The EU’s rearmament strategy thus raises a number of economic and social concerns. Prioritising military spending through exceptional fiscal flexibility, reallocating cohesion funds, and concentrating industrial returns in a few countries risks weakening the Union’s social fabric and undermining its founding principle of solidarity. 

Worryingly, there are no mechanisms in place to ensure that workers and communities benefit from this surge in public spending. The absence of social conditionalities or requirements for regional balance opens the door to widening inequalities and missed opportunities for inclusive development. 

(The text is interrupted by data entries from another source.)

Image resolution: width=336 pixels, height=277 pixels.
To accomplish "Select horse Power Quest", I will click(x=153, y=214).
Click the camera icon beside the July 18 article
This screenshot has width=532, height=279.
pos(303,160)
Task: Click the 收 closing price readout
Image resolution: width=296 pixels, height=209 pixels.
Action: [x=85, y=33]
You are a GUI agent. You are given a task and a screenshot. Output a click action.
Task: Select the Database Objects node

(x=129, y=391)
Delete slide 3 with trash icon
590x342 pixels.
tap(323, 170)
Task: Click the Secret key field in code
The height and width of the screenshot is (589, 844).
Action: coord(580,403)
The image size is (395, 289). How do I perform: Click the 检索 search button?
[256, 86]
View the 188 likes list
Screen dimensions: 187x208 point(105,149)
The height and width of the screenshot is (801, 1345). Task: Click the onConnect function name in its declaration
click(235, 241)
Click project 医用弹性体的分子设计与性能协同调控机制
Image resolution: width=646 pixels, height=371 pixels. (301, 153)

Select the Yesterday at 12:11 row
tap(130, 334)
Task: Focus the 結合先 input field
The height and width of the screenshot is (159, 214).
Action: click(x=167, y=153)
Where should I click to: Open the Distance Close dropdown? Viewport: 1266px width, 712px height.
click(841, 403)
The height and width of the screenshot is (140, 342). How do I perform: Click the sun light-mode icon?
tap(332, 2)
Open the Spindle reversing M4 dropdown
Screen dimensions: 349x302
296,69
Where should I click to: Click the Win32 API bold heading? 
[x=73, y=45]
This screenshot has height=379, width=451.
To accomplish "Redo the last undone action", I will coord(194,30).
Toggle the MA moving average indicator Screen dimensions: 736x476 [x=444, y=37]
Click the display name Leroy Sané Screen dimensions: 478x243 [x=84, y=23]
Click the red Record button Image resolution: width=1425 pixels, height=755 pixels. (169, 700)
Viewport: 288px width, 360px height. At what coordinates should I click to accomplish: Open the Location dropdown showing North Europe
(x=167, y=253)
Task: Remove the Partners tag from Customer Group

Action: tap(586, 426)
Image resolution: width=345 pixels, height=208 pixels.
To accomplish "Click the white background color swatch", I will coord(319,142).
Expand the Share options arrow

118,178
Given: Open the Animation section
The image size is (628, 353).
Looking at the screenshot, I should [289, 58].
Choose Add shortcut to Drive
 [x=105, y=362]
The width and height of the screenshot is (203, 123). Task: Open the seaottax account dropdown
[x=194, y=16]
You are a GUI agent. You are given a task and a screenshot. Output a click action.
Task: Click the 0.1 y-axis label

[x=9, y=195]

If Europe is to become a stronger geopolitical actor, we can only hope that greater military capacity will be used to strengthen its diplomatic voice, not just its arsenal. A more ambitious vision would see Europe strengthening its security not only through defence, but by investing in people, in social cohesion, and in a more stable international order — reflecting the long-standing view of the trade union movement that lasting peace is built through solidarity and shared prosperity.

We have the responsibility to ensure that the path taken reflects the values the EU claims to defend.